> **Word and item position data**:
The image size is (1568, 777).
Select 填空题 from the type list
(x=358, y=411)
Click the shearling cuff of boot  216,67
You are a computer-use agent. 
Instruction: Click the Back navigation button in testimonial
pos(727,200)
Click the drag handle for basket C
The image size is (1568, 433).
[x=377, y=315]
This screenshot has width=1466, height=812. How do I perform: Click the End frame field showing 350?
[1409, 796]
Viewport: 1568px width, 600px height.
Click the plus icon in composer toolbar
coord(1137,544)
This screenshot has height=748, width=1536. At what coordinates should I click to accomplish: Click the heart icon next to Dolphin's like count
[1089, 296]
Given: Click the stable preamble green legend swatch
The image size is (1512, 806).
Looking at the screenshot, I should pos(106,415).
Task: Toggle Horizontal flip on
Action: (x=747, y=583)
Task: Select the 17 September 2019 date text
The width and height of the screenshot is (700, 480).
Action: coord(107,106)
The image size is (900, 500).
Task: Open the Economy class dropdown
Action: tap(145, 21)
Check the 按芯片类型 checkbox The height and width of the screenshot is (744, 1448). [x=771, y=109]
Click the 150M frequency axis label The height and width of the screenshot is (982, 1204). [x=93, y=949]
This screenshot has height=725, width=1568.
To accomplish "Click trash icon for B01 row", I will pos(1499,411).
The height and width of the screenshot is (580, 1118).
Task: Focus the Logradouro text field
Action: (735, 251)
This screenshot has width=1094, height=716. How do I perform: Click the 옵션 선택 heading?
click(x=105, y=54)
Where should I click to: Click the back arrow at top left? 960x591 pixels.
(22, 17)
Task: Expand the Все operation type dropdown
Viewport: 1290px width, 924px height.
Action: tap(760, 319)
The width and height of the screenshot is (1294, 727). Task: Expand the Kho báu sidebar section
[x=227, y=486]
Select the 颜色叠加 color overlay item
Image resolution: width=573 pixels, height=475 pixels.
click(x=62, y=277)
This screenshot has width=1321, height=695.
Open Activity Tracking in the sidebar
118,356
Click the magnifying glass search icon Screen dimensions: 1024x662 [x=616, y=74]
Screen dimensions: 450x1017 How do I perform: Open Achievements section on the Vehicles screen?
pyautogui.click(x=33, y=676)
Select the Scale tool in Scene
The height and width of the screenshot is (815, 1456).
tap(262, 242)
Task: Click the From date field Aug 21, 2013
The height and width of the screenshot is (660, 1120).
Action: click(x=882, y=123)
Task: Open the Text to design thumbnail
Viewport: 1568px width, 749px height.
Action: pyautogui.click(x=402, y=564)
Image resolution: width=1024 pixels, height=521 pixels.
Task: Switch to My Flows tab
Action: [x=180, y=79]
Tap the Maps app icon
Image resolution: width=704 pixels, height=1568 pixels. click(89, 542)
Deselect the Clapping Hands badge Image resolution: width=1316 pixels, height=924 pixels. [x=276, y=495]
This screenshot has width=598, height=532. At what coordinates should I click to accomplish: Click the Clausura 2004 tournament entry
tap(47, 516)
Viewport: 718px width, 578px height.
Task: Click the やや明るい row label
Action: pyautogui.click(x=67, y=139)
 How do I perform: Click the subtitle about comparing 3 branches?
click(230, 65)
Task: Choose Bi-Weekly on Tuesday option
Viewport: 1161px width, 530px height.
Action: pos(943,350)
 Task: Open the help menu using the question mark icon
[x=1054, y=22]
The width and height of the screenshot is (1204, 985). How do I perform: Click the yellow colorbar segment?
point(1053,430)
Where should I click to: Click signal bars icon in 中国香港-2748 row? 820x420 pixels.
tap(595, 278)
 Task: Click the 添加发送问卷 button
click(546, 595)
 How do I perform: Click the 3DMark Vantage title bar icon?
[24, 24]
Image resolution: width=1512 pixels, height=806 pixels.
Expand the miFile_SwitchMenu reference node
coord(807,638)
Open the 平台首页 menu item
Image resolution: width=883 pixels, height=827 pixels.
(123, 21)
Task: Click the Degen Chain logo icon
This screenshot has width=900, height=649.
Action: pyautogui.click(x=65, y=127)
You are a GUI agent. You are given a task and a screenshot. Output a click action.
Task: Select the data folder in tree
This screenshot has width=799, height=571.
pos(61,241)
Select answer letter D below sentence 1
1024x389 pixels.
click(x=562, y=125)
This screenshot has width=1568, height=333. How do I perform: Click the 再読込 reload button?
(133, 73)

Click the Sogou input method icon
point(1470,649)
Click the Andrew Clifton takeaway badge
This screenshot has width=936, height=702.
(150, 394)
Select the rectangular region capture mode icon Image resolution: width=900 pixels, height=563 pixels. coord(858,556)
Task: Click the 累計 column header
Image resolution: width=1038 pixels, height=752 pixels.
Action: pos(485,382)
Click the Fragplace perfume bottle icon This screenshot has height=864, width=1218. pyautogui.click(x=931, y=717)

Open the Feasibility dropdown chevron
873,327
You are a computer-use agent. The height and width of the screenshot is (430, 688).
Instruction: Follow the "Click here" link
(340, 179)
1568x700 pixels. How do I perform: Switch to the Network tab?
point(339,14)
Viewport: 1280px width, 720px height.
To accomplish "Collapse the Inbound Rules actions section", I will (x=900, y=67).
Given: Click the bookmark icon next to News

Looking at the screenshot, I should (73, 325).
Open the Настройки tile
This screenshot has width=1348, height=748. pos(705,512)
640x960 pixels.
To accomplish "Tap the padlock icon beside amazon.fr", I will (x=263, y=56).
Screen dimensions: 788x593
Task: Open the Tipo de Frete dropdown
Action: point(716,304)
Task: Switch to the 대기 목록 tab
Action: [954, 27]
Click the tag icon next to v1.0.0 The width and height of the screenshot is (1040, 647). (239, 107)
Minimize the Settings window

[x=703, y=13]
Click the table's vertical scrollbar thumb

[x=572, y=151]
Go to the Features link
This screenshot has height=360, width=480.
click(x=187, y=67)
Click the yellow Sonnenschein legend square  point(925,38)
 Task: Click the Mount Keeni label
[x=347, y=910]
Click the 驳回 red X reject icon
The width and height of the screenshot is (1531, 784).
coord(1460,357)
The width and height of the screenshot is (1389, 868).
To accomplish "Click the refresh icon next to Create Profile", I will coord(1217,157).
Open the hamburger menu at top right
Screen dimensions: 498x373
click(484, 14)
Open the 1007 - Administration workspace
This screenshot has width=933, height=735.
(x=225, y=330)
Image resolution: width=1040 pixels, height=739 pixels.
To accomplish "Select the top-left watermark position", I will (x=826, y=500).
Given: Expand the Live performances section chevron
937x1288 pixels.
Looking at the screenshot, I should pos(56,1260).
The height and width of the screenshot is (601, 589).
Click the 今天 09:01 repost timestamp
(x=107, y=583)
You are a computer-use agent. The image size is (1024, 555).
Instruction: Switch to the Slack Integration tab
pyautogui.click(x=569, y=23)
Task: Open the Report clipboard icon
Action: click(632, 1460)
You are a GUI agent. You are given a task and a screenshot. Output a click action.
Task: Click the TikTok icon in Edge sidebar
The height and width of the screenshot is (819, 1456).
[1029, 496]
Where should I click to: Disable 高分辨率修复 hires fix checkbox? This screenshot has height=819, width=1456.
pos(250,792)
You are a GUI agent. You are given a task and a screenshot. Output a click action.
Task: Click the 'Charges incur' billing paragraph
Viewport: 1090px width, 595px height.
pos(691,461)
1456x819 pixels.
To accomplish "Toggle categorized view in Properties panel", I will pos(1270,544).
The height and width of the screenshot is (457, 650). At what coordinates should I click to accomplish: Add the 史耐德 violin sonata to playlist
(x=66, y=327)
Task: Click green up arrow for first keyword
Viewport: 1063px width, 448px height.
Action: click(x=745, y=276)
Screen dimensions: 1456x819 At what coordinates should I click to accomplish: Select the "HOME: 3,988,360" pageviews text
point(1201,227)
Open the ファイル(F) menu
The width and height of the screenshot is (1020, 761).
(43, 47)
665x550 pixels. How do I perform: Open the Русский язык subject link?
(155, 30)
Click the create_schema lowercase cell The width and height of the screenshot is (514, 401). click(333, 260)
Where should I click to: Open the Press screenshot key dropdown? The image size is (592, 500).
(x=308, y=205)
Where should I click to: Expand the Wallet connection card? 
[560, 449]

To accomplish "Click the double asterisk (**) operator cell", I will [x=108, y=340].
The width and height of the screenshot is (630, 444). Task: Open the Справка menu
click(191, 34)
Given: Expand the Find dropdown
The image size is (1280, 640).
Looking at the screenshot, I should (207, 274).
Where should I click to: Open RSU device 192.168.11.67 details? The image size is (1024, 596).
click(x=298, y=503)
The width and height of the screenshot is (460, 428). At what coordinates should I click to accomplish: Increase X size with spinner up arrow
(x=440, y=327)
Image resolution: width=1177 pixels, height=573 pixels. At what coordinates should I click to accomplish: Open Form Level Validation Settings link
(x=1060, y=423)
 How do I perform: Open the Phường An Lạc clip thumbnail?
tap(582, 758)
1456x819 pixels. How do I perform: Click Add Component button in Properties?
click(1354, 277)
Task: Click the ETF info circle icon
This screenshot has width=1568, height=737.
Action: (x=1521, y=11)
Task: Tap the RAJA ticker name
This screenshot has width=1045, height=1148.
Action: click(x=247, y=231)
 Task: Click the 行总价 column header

> **PROBLEM STATEMENT**:
Express the entries from the line containing "The height and width of the screenshot is (457, 650)." through the line containing "(x=440, y=327)" as a two-column CSV with the header text,answer and one row per entry. Put each entry's text and its answer in their own quoted fields, with line breaks replaced by spaces.

> **REPLY**:
text,answer
"The height and width of the screenshot is (457, 650). At what coordinates should I click to accomplish: Add the 史耐德 violin sonata to playlist","(x=66, y=327)"
"Task: Click green up arrow for first keyword Viewport: 1063px width, 448px height.","Action: click(x=745, y=276)"
"Screen dimensions: 1456x819 At what coordinates should I click to accomplish: Select the ""HOME: 3,988,360"" pageviews text","point(1201,227)"
"Open the ファイル(F) menu The width and height of the screenshot is (1020, 761).","(43, 47)"
"665x550 pixels. How do I perform: Open the Русский язык subject link?","(155, 30)"
"Click the create_schema lowercase cell The width and height of the screenshot is (514, 401).","click(333, 260)"
"Where should I click to: Open the Press screenshot key dropdown? The image size is (592, 500).","(x=308, y=205)"
"Where should I click to: Expand the Wallet connection card?","[560, 449]"
"To accomplish ""Click the double asterisk (**) operator cell"",","I will [x=108, y=340]."
"The width and height of the screenshot is (630, 444). Task: Open the Справка menu","click(191, 34)"
"Given: Expand the Find dropdown The image size is (1280, 640).","Looking at the screenshot, I should (207, 274)."
"Where should I click to: Open RSU device 192.168.11.67 details? The image size is (1024, 596).","click(x=298, y=503)"
"The width and height of the screenshot is (460, 428). At what coordinates should I click to accomplish: Increase X size with spinner up arrow","(x=440, y=327)"